Recent research conducted by Friedrich-Alexander-Universität Erlangen-Nürnberg has uncovered a new, organ-specific toxicity associated with CD19-targeted CAR T-cell therapy in autoimmune diseases. This syndrome, named local immune effector cell-associated toxicity syndrome (LICATS), was observed to affect 77% of patients undergoing treatment and consistently resolved without causing long-term damage.

Autoimmune conditions like systemic lupus erythematosus, systemic sclerosis, and idiopathic inflammatory myopathies involve persistent immune cell infiltration and antibody buildup, damaging various organs. Standard treatments aim to suppress immune activity but often fall short of establishing durable immunologic tolerance. While circulating B cells can be targeted with monoclonal antibodies, these do not reach immune cells entrenched within tissues, allowing continued organ deterioration despite declines in blood B-cell markers.

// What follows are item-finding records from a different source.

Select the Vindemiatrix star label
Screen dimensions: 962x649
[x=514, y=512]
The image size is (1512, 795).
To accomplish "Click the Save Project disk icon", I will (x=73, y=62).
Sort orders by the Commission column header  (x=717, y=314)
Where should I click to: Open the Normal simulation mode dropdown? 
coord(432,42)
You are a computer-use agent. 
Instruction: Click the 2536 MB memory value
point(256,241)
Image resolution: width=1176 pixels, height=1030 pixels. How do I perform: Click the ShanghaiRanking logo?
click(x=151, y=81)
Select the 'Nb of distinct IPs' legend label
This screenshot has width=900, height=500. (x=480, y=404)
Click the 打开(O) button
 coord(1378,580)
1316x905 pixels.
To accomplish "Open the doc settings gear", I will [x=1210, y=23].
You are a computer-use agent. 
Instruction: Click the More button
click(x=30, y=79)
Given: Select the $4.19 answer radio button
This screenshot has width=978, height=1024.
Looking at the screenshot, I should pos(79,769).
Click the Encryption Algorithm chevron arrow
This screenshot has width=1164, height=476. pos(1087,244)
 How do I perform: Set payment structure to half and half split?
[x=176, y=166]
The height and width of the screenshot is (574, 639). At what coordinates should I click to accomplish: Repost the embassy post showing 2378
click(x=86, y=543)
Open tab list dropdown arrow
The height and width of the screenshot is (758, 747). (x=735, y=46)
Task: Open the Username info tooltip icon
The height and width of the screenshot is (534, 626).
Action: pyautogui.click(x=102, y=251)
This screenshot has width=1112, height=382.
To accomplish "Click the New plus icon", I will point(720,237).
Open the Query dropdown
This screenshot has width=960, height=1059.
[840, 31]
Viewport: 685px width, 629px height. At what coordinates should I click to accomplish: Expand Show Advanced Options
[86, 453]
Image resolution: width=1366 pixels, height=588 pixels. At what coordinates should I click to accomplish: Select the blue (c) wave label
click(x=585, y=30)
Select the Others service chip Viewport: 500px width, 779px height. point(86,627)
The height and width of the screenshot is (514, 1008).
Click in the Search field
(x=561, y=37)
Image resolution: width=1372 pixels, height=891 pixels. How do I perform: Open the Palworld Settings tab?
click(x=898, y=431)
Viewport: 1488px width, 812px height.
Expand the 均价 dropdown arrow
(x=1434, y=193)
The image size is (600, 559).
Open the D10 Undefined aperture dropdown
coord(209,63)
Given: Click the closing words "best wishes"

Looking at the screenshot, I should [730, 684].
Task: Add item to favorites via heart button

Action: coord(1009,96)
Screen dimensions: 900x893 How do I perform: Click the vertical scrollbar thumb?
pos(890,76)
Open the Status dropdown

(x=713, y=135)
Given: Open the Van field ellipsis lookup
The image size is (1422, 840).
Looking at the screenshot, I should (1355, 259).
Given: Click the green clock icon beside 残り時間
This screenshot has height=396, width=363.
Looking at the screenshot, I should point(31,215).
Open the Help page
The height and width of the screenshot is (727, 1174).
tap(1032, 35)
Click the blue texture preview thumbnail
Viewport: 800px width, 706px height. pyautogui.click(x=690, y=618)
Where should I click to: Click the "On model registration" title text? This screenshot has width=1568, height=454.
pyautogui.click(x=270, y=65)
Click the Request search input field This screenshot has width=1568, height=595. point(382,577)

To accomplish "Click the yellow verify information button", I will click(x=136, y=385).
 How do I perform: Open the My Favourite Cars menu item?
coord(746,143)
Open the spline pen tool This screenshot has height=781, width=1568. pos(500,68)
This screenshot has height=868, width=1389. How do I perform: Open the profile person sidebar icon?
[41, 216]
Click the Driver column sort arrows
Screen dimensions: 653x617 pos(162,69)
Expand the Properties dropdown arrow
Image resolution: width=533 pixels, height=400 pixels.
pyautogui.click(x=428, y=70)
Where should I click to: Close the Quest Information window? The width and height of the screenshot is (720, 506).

CAR T-cell therapy introduces genetically engineered immune cells capable of infiltrating tissues and eradicating CD19-positive B cells at affected sites. This approach has shown promising instances of drug-free remission in autoimmune patients, drawing considerable clinical interest. However, concerns about potential autoimmune-specific toxicities, beyond the well-known side effects seen in cancer trials, remain unresolved.

In a recent study published in The Lancet Rheumatology, investigators documented organ-focused reactions following CD19 CAR T-cell infusions. The study involved 39 adolescents and adults who received second-generation CD19 CAR products, including MB-CART 19.1 or KYV-101, from March 2021 to October 2024, with at least 30 days of follow-up. Medical teams monitored symptoms, lab results, imaging, and biopsies, grading events from 1 (self-resolving) to 4 (intensive care) and categorizing the timing of onset.

A total of 54 LICATS events were recorded across 30 patients, most frequently presenting as skin eruptions (35%) and kidney dysfunction (22%). Typically appearing around 10 days post-infusion and lasting approximately 11 days, all events occurred during B-cell aplasia and exclusively affected organs previously involved in each patient's autoimmune disease. Most episodes (65%) resolved spontaneously, while 30% responded to short courses of glucocorticoids. Only three patients experienced extended hospitalization due to grade 3 reactions, but none required intensive care, and all recovered fully.

The findings indicate that LICATS constitutes a self-limiting, organ-specific toxicity triggered by CD19 CAR T-cell therapy in autoimmune conditions. These events typically resolve on their own or with brief steroid treatment and do not indicate a relapse of the underlying disease.

Enhanced awareness of LICATS can help clinicians avoid unnecessary prolonged immunosuppression in post-treatment patients showing localized symptoms, thus improving management strategies and patient outcomes.